[Assignment]:
Could you filter the material and copy every line where the word "computer" occurs?

[The data]:
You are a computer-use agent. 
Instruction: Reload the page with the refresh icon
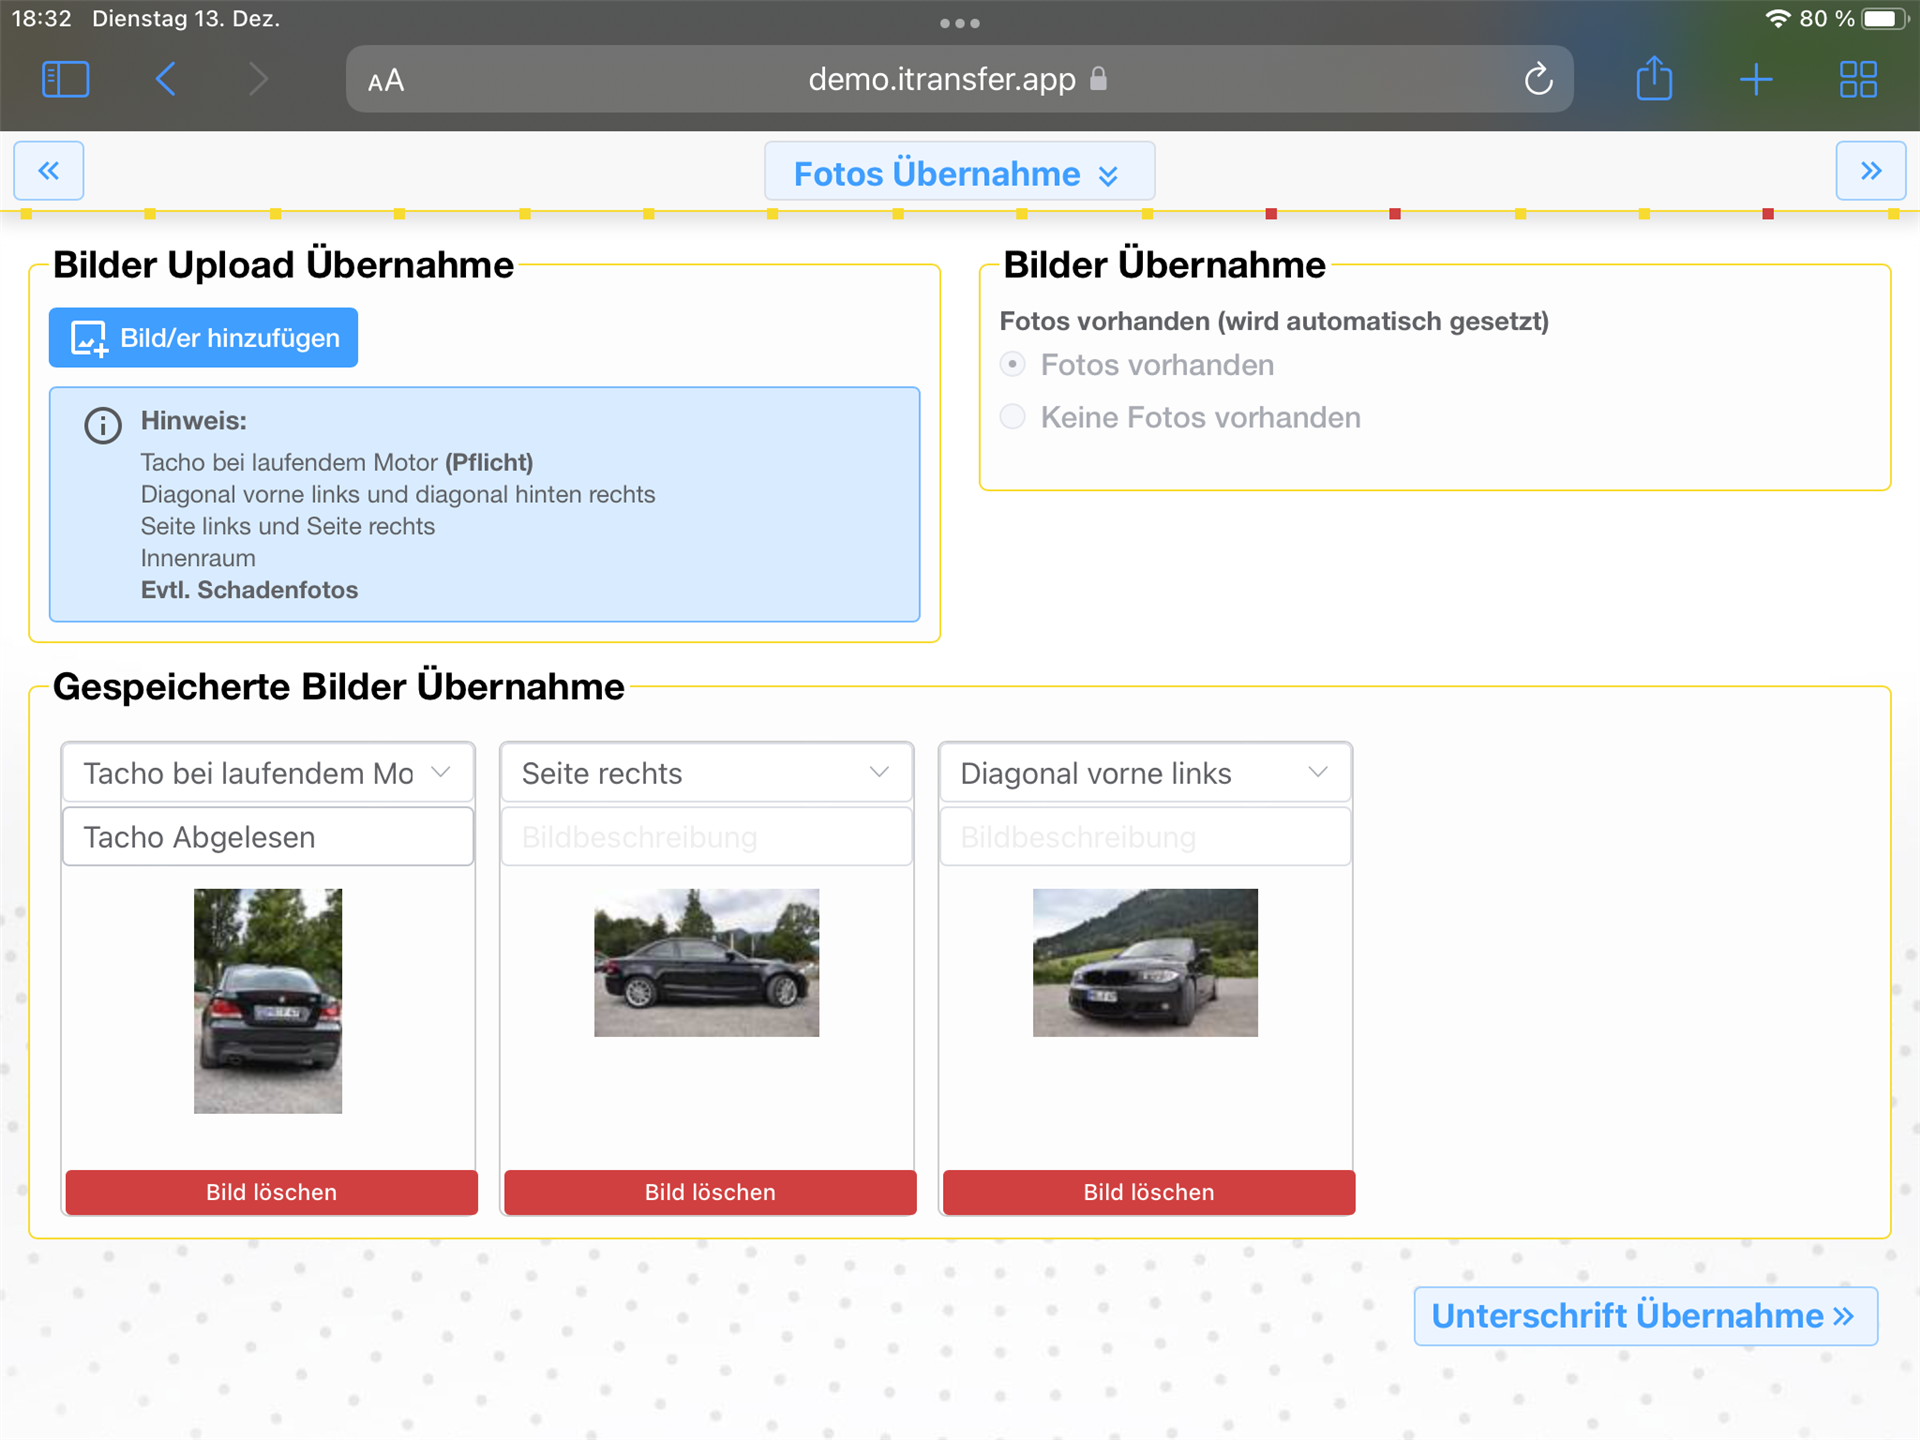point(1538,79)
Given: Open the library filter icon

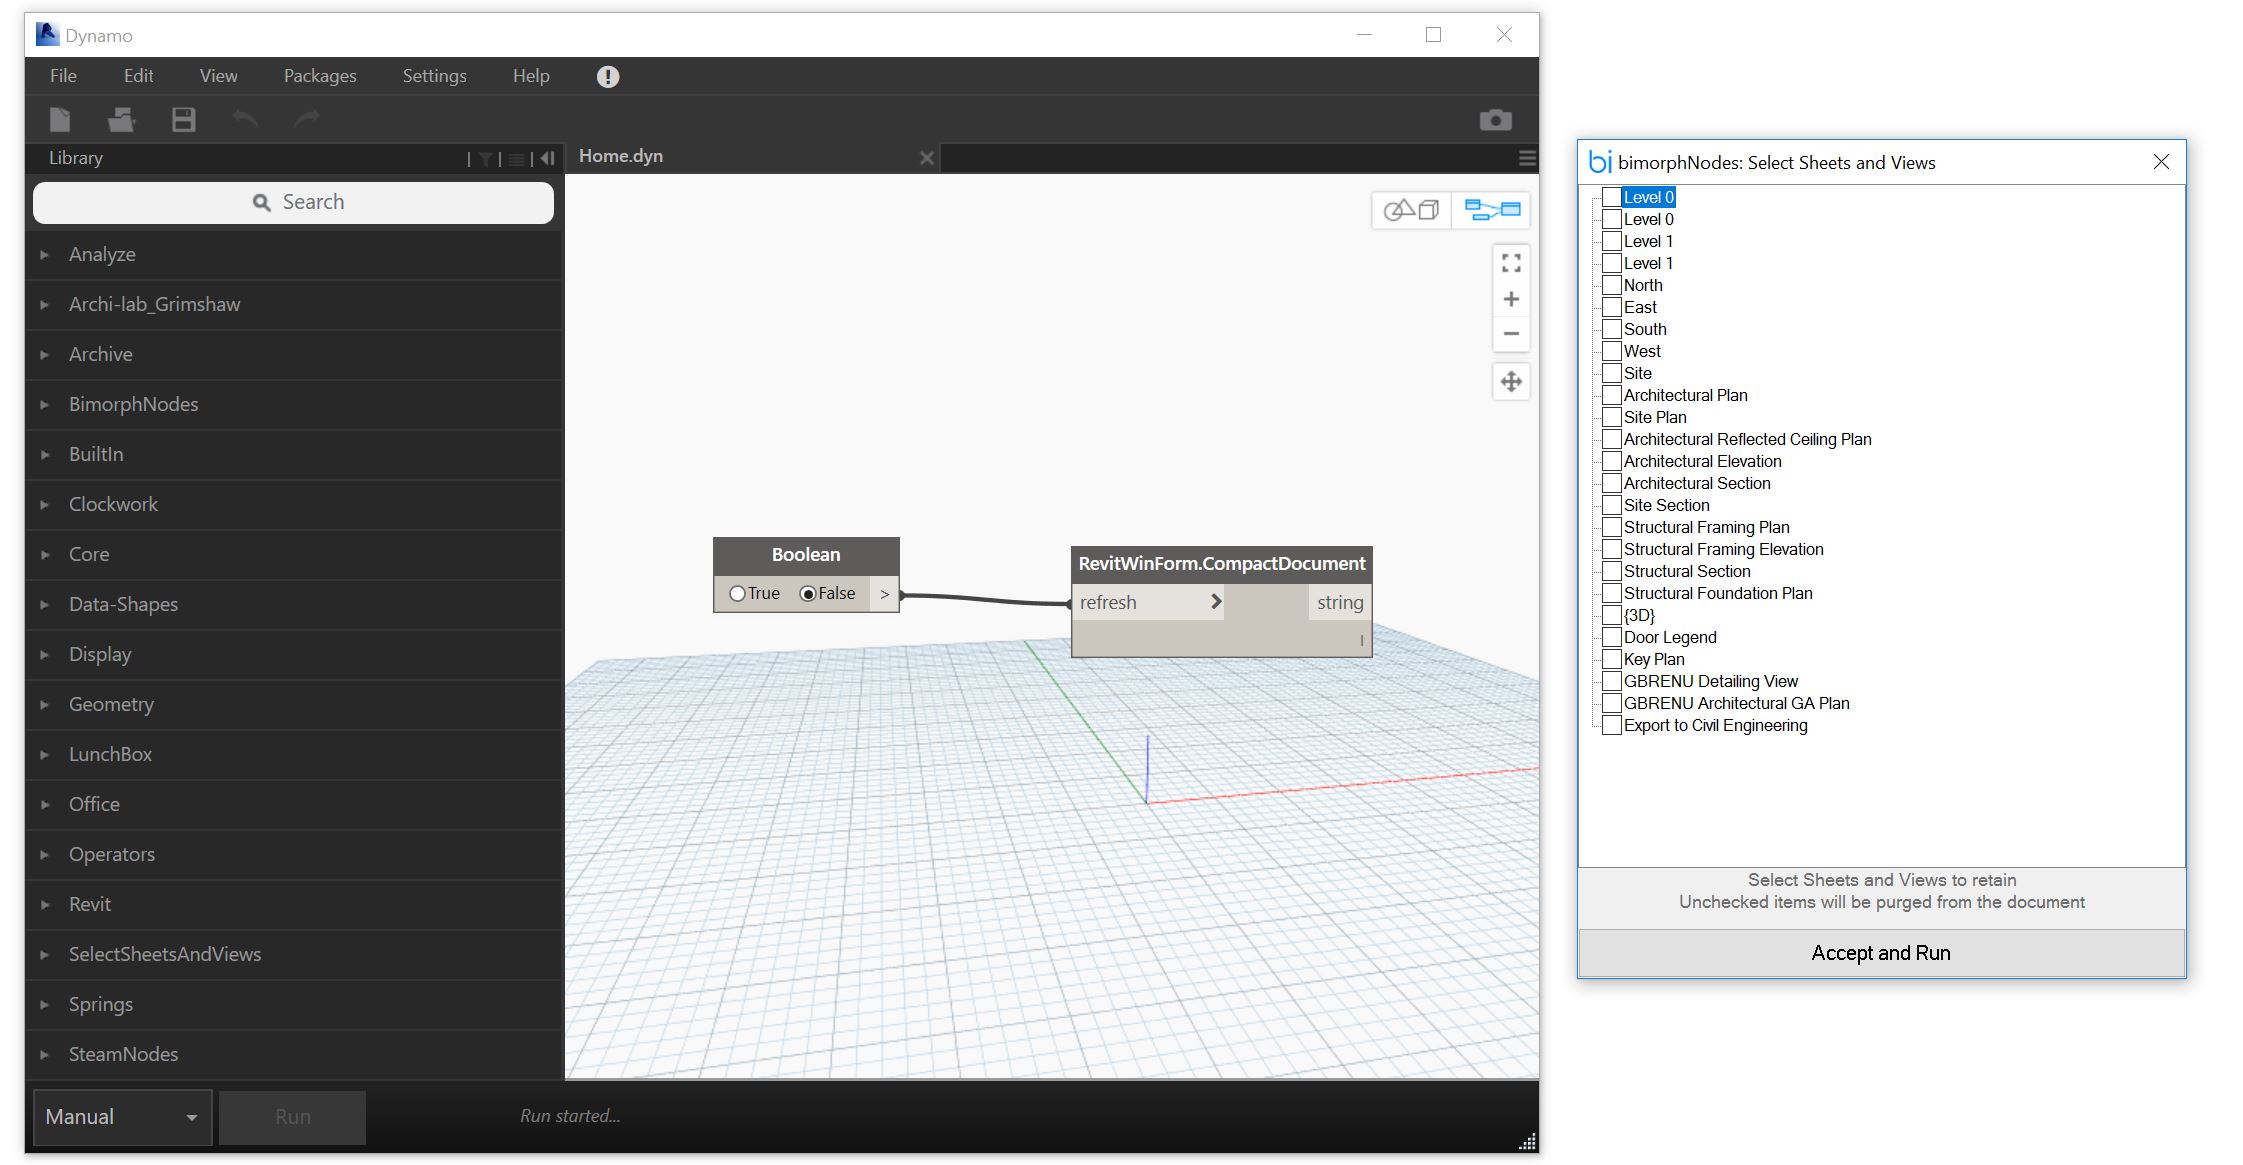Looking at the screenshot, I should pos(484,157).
==
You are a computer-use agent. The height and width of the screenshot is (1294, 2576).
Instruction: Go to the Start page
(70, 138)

[Response for this exercise]:
You are a computer-use agent. 
You are a computer-use agent. The height and width of the screenshot is (1294, 2576).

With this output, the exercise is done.